Leader Anne Klaeysen spoke to the Washington Post about the ethics of modern mountain climbing, including how climbers should consider the sacredness of many mountains to indigenous peoples:
The chain is still installed on Uluṟu, and you can technically climb it. But just because you can doesn’t mean you should. Klaeysen says that indigenous people like the Aṉangu have sacred landmarks that they hold in the same respect as is given to Western churches, mosques and synagogues. To climb Uluṟu is like climbing over a church’s pews, altars and religious texts. She suggests outsiders visit sacred sites like Uluṟu with empathy.
“To have empathy means to put yourself in the position of someone whose sacred site is being desecrated,” Klaeysen says. “This is serious.”

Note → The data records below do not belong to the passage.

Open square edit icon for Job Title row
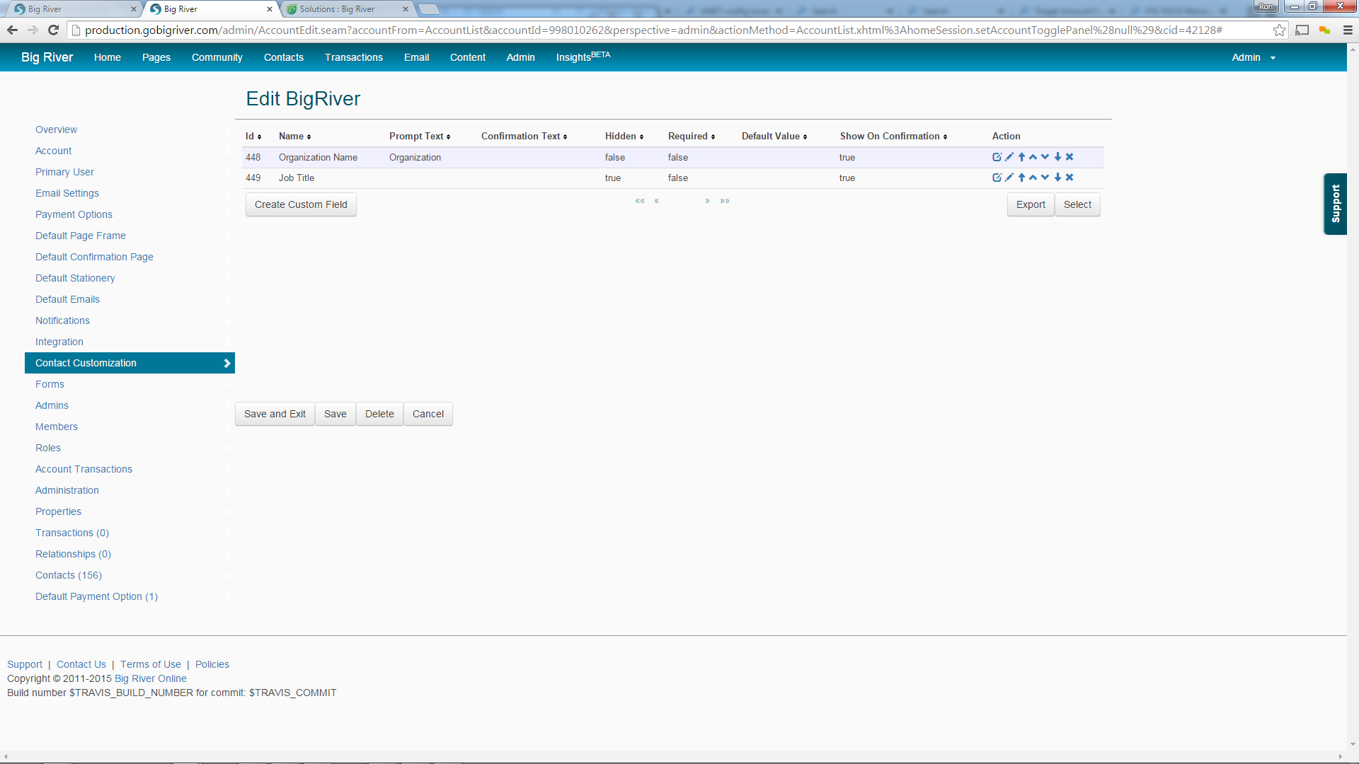The image size is (1359, 764). 997,178
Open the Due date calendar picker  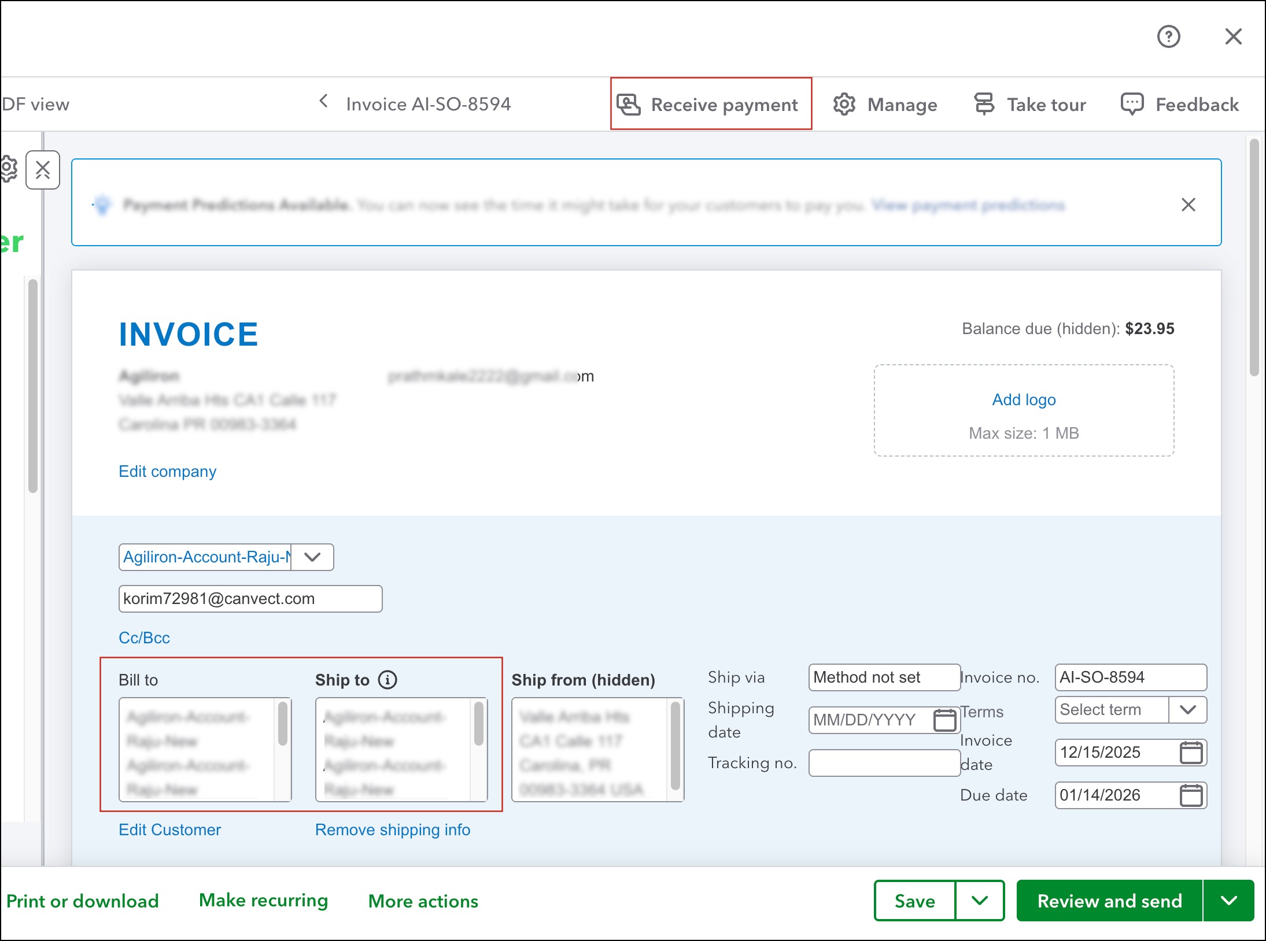click(x=1191, y=795)
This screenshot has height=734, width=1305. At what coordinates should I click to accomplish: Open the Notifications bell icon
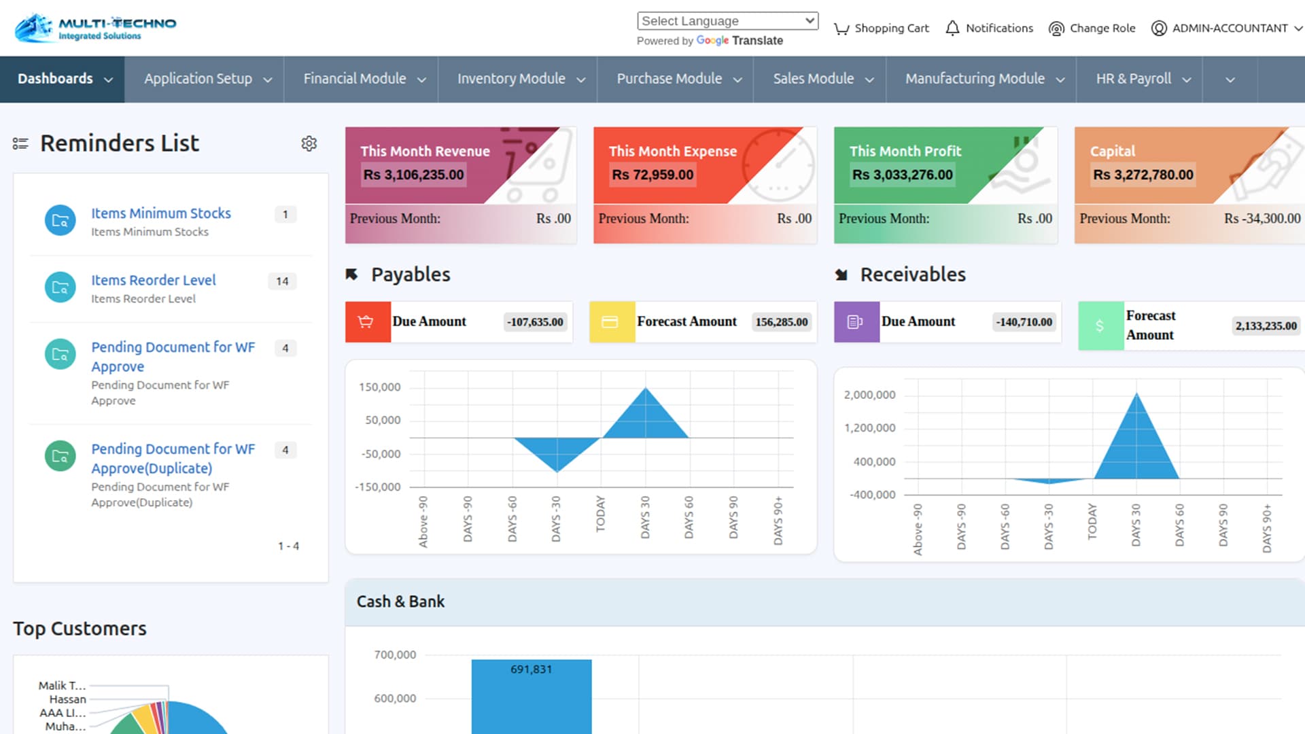(952, 29)
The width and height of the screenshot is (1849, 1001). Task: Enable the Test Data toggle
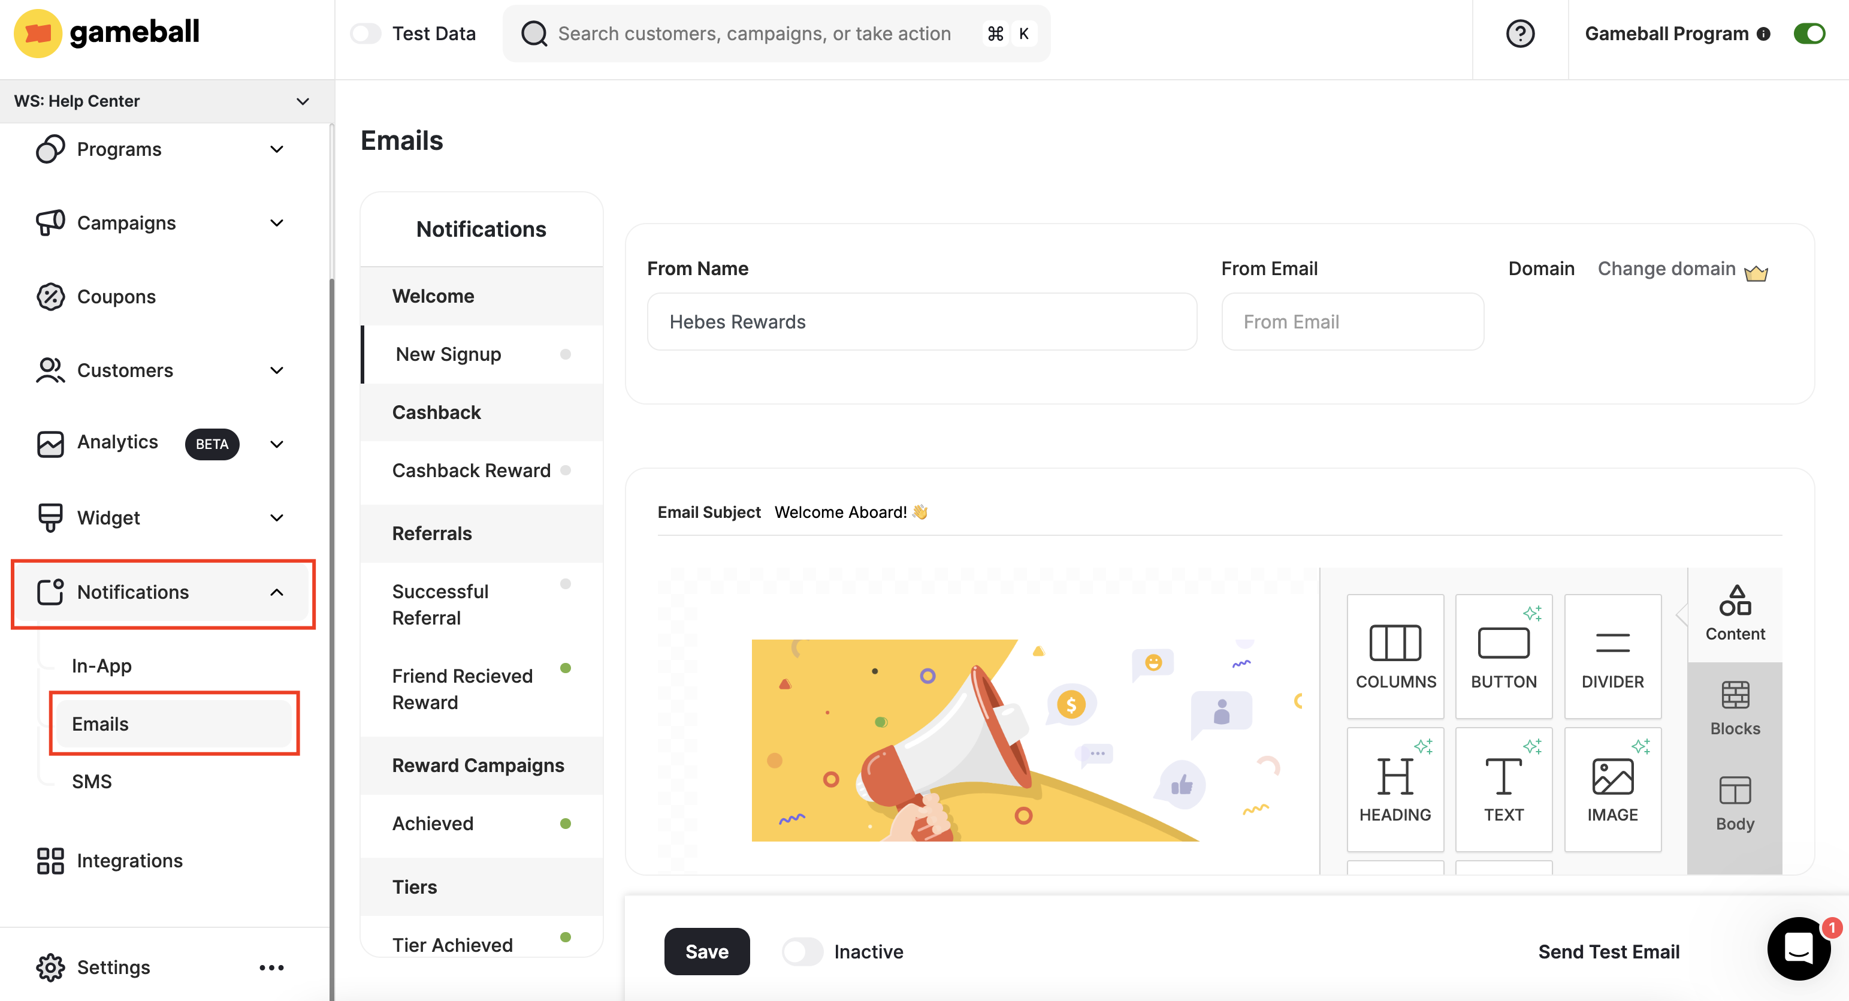click(366, 33)
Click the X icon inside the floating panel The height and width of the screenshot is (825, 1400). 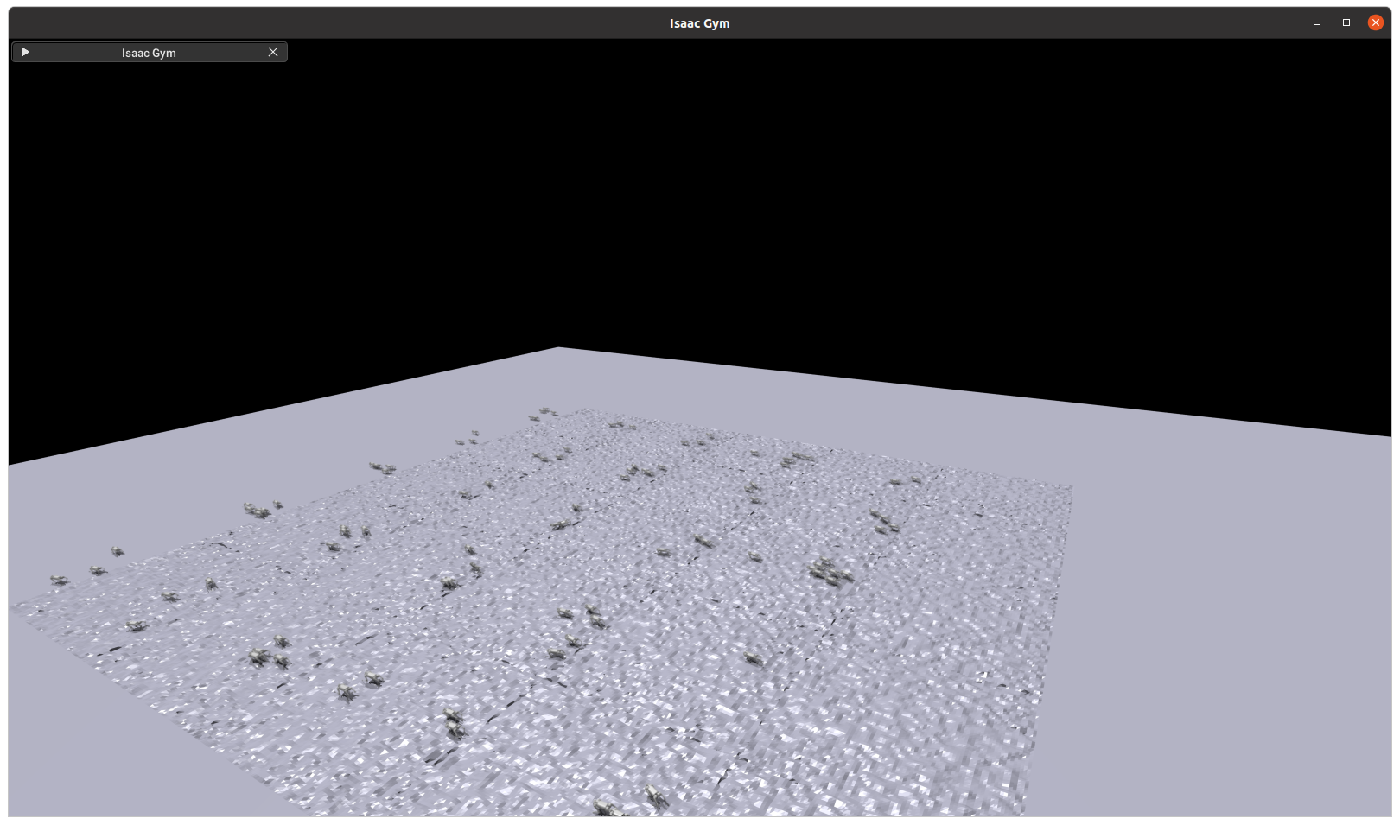tap(272, 52)
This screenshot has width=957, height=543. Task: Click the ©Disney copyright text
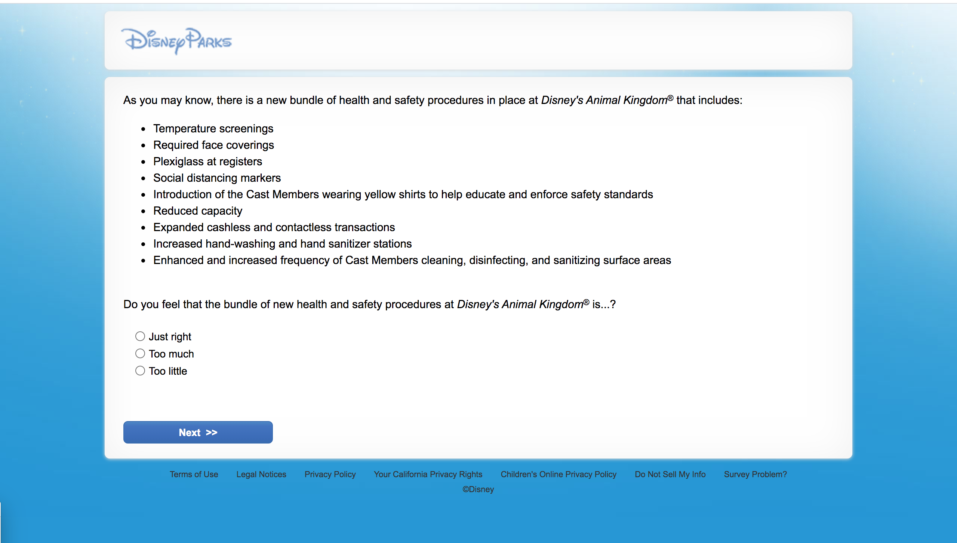478,489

Anne also touched on the responsibility climbers have to the workers who risk death to assist them, often for meager wages:
Every climbing season, the Sherpas are responsible not only for guiding and feeding customers but also taking on a majority of the risky heavy lifting required to facilitate the climbing. They fix ropes and ladders along the route to the peak, carry and distribute oxygen tanks up the mountain and set up camps. All of this prompts the questions: Should humans continue to climb it? Can we justify the risk to the Sherpa people alone?
“I don’t think it can be justified personally, not at all,” Klaeysen says. Foreign climbers “need to have some recognition for these people who are taking care of them. And understand that the reason they’re doing it is because Sherpas need to make money.”